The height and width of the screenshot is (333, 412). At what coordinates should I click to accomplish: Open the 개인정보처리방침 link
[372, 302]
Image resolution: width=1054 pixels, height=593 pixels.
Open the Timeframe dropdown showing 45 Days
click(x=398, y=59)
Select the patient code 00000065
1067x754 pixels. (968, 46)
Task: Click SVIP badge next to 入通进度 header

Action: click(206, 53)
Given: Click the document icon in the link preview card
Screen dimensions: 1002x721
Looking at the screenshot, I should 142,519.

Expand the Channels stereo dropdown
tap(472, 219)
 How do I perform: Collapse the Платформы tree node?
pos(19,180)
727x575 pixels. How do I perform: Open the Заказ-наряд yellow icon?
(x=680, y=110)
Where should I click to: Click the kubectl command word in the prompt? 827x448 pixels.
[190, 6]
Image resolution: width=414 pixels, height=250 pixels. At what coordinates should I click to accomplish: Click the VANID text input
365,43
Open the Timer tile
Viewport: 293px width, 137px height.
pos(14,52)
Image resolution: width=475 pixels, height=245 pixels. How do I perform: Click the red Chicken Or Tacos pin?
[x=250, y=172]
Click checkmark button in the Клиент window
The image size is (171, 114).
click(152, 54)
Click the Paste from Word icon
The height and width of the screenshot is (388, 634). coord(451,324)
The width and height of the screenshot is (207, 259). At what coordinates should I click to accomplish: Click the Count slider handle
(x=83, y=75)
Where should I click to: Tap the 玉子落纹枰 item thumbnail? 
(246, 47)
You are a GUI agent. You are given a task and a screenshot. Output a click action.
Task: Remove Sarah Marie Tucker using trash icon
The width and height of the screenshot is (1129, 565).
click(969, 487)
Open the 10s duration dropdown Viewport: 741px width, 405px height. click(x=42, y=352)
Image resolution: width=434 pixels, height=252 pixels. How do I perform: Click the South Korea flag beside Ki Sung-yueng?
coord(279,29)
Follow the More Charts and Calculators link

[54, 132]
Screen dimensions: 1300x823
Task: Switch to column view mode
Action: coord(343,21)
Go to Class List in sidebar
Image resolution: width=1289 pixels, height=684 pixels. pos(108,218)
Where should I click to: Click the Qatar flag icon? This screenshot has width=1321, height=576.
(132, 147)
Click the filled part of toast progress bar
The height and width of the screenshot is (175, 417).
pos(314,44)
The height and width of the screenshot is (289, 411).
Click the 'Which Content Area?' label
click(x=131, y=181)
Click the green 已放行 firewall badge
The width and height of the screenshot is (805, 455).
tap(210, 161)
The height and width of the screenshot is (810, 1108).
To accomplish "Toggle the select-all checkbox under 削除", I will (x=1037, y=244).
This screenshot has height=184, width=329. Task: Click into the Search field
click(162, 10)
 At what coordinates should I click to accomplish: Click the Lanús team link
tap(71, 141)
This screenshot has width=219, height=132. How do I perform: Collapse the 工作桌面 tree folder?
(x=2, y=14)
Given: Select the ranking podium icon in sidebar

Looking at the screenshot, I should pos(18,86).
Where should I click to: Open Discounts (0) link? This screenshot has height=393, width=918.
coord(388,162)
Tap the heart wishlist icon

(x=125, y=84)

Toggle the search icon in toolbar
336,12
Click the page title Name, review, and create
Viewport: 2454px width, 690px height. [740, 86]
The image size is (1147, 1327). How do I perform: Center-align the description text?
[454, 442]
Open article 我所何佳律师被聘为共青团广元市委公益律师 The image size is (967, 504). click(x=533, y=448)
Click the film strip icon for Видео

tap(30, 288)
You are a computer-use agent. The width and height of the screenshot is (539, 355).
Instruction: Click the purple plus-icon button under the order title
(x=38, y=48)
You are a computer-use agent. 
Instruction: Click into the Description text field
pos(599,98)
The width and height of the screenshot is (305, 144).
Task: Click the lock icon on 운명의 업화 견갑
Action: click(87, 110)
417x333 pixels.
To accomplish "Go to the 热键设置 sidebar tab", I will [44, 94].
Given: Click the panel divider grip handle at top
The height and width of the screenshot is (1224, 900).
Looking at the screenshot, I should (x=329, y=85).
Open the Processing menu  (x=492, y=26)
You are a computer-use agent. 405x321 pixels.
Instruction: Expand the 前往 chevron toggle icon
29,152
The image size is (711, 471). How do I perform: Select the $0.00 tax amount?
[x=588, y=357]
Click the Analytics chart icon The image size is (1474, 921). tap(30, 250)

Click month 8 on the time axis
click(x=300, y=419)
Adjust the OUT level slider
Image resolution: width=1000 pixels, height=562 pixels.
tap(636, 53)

-- Task description --
Your answer should be the lines of the records that hold the string "agent".

-- Output for this exercise --
You are a GUI agent. You are given a task and a screenshot. Output a click action.
You are a computer-use agent. The width and height of the screenshot is (539, 355).
You are a computer-use agent. 
You are a computer-use agent. 405x321 pixels.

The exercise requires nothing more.